▶ Extract to read:
- - -
Search code examples
serializationstreamanalyticsavroazure-stream-analytics

stream analytics 'Invalid Avro Format, drop invalid record.'


I am trying to serialize my C# classes to 'Avro' using 'Microsoft Avro Library' and sending it to event hub. However when I am trying to read the data thru stream analytics it gives this error at the logs 'Invalid Avro Format, drop invalid record'

More details.. using reflection method as shown in https://azure.microsoft.com/en-in/documentation/articles/hdinsight-dotnet-avro-serialization/ to serialize to avro format and sending it to event hub

//Create a new AvroSerializer instance and specify a custom serialization strategy AvroDataContractResolver
        //for serializing only properties attributed with DataContract/DateMember
        var avroSerializer = AvroSerializer.Create<SensorData>();

        //Create a memory stream buffer
        using (var buffer = new MemoryStream())
        {
            //Create a data set by using sample class and struct
            var expected = new SensorData { Value = new byte[] { 1, 2, 3, 4, 5 }, Position = new Location { Room = 243, Floor = 1 } };

            //Serialize the data to the specified stream
            avroSerializer.Serialize(buffer, expected);
            var bytes = buffer.ToArray();
            var data = new EventData(bytes) {PartitionKey = "deviceId"};
            // send to event hub client
            eventHubClient.Send(data);
        }

Events are published fine to event hubs. I have created a worker role that can consume these events and can able to deserialize them.

However when I set this event hub as input to my stream analytics and setting the event serialization format as 'avro' it gives below errors..

Message: Invalid Avro Format, drop invalid record.

Message: IncorrectSerializationFormat errors are occuring too rapidly. They are being suppressed temporarily

I guess I have to include Avro Schema as well. Can anyone please guide me a correct way to serialize a C# class to 'avro' so stream analytics could understand it?

Thanks for your time.


Solution

  • You will have to include the schema. Below is an example of how you can send events along with Schema. This uses an AvroContainer.

            var eventHubClient = EventHubClient.CreateFromConnectionString("ReplaceConnectionString","ReplaceEventHubPath");
            int numberOfEvents = 10;
            using (var memoryStream = new MemoryStream())
            using (var avroWriter = AvroContainer.CreateWriter<SensorData>(memoryStream, Codec.Null))
            using (var sqWriter = new SequentialWriter<SensorData>(avroWriter, numberOfEvents))
            {
                Enumerable.Range(0, numberOfEvents)
                    .Select(i => new SensorData() { Id = "DeviceId", Value = i })
                    .ToList()
                    .ForEach(data => sqWriter.Write(data));
                memoryStream.Seek(0, SeekOrigin.Begin);
                var eventData = new EventData(memoryStream.ToArray());
                eventHubClient.Send(eventData);
            }
- - -
▶ Data shown:
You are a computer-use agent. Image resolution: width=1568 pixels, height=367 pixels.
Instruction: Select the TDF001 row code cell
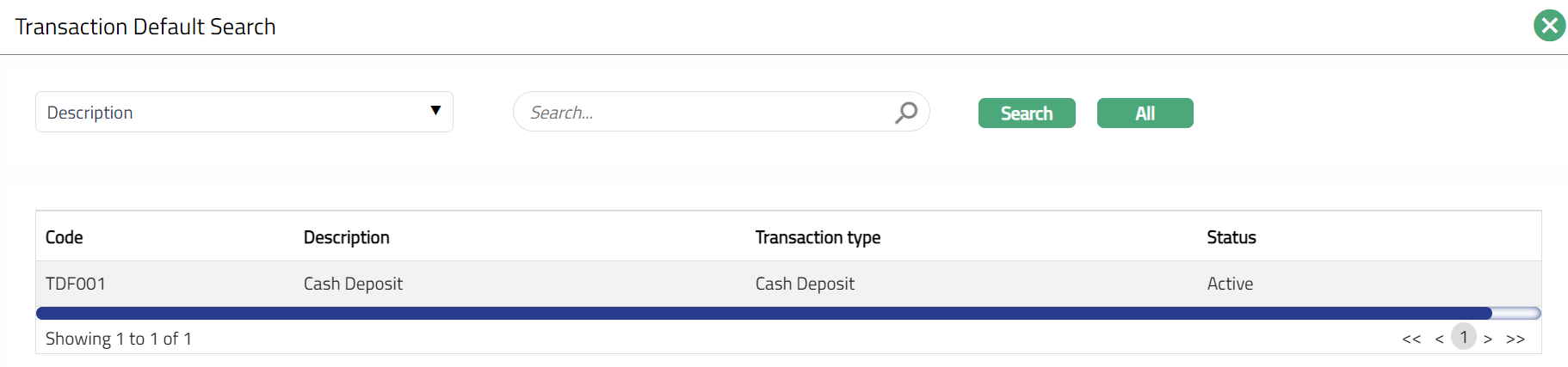[76, 284]
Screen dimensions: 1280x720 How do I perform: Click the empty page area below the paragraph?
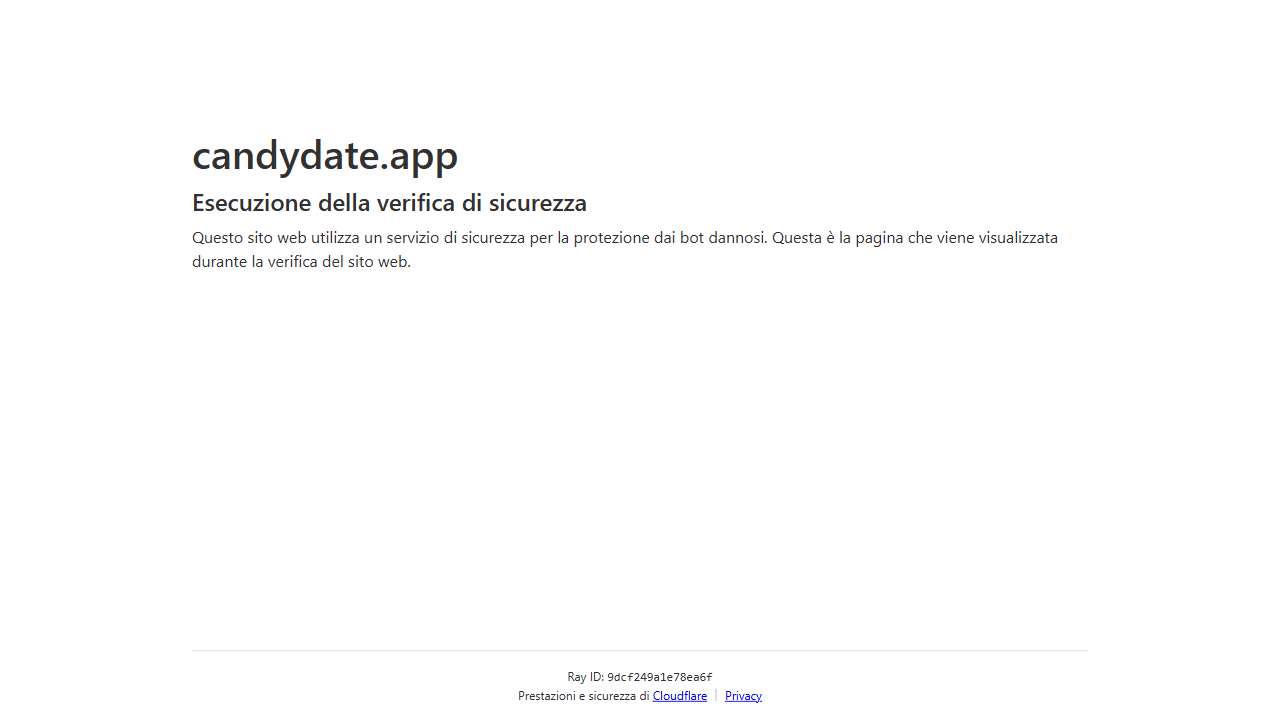[640, 450]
- - -
▶ Description of the task:
Answer these questions from the forum thread about the Avro error:
(a) What value is assigned to PartitionKey in the asker's code?
(b) What does the second error message say is occurring too rapidly?
(c) What value does the solution's code assign to numberOfEvents?

▶ Solved exercise:
(a) "deviceId"
(b) IncorrectSerializationFormat errors
(c) 10